Your objective: Please print the line that holds "Screen dimensions: 1182x745" and each line after it to the end of the data, word for word, without any pictures.
START Source material
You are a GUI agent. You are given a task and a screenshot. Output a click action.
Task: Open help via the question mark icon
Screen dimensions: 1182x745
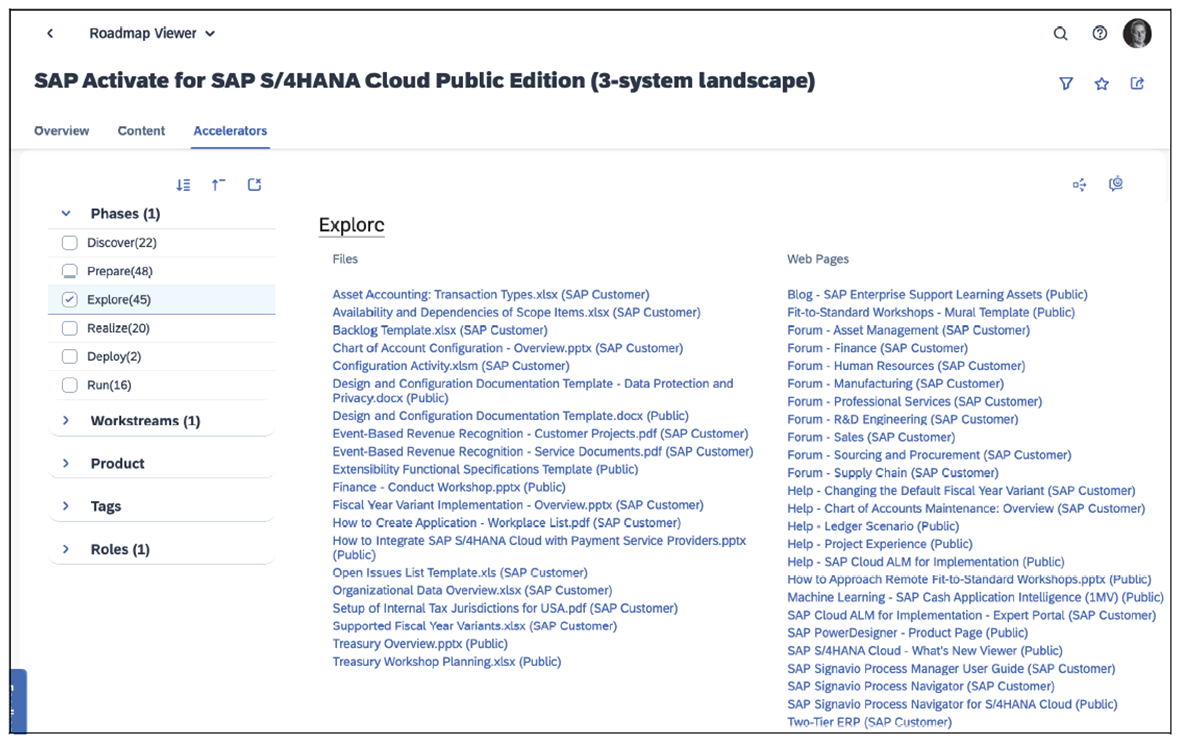click(1100, 33)
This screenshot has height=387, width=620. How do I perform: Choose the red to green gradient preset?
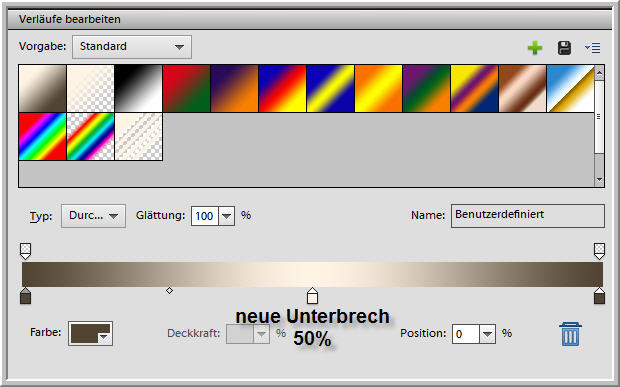tap(186, 89)
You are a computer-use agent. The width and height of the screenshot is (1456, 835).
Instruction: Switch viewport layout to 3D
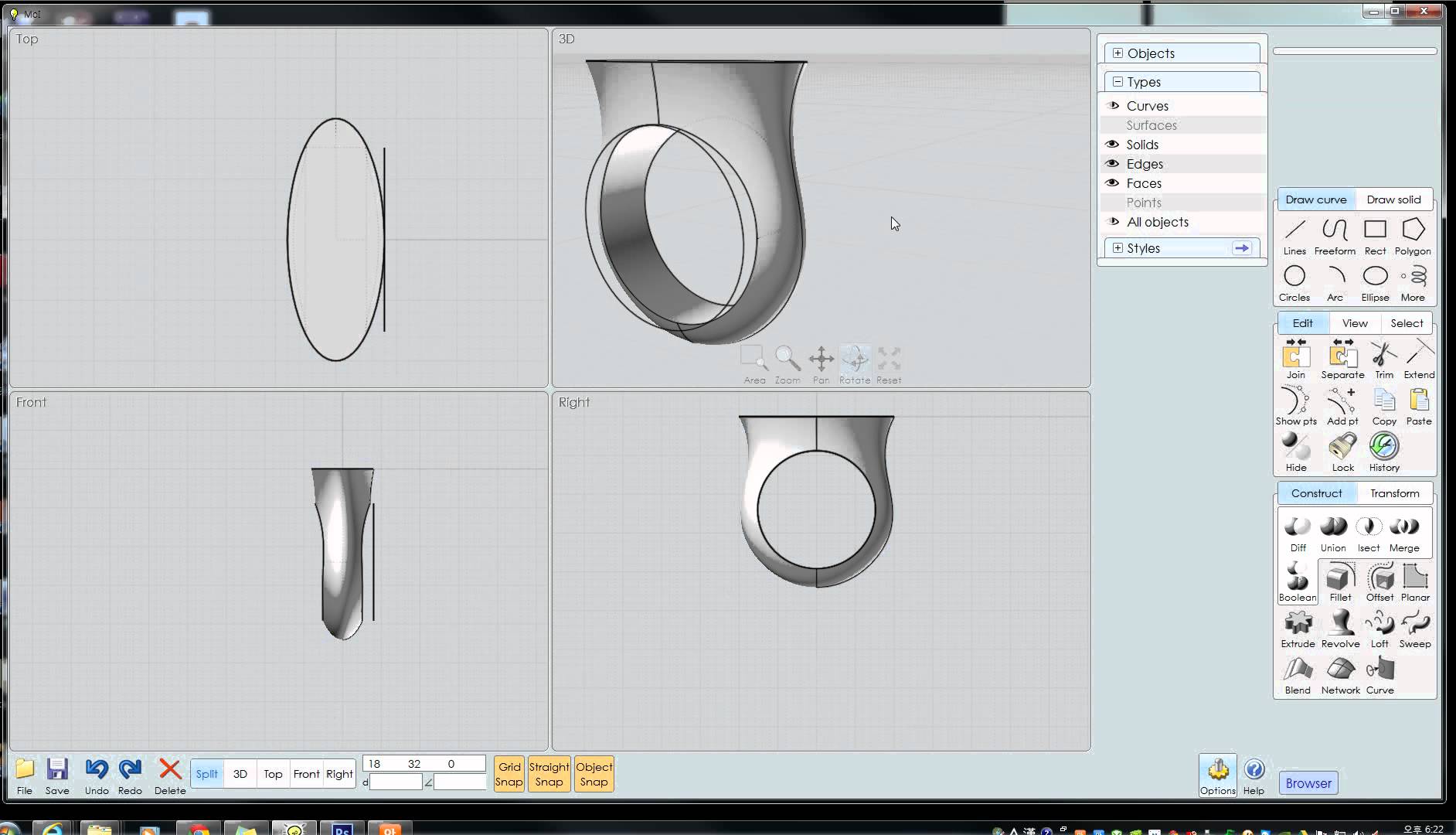[x=240, y=774]
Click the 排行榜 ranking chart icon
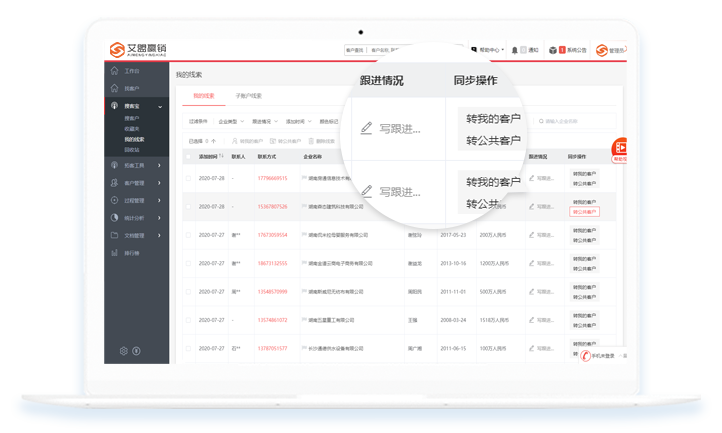The image size is (722, 433). (115, 252)
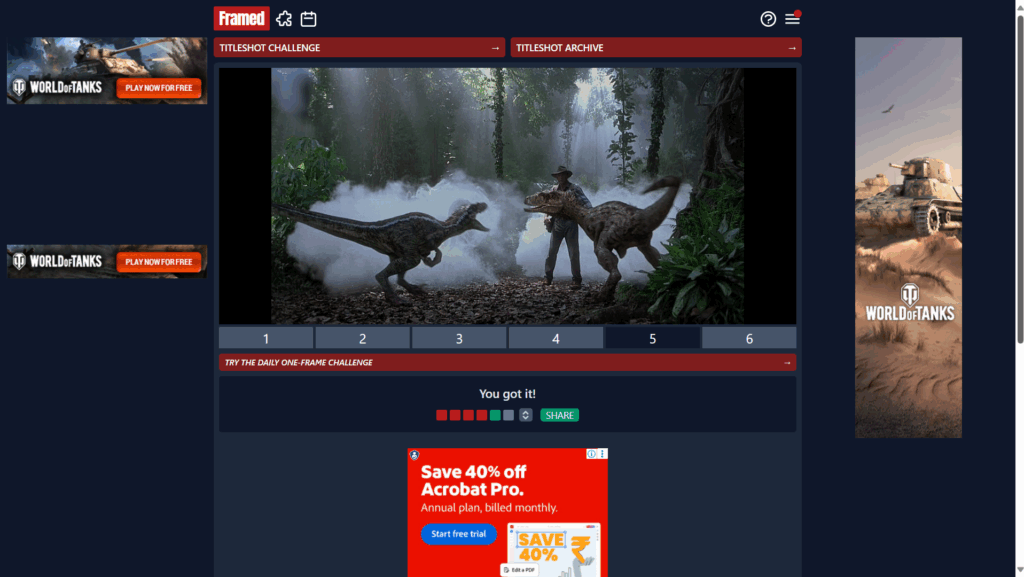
END Source material
Reply:
Screen dimensions: 1182x745
click(1100, 33)
This screenshot has height=387, width=620. How do I perform: Choose the red to green gradient preset?
tap(186, 89)
You are a computer-use agent. The width and height of the screenshot is (1456, 835).
Instruction: Switch viewport layout to 3D
[x=240, y=774]
Click the 排行榜 ranking chart icon
The image size is (722, 433). (115, 252)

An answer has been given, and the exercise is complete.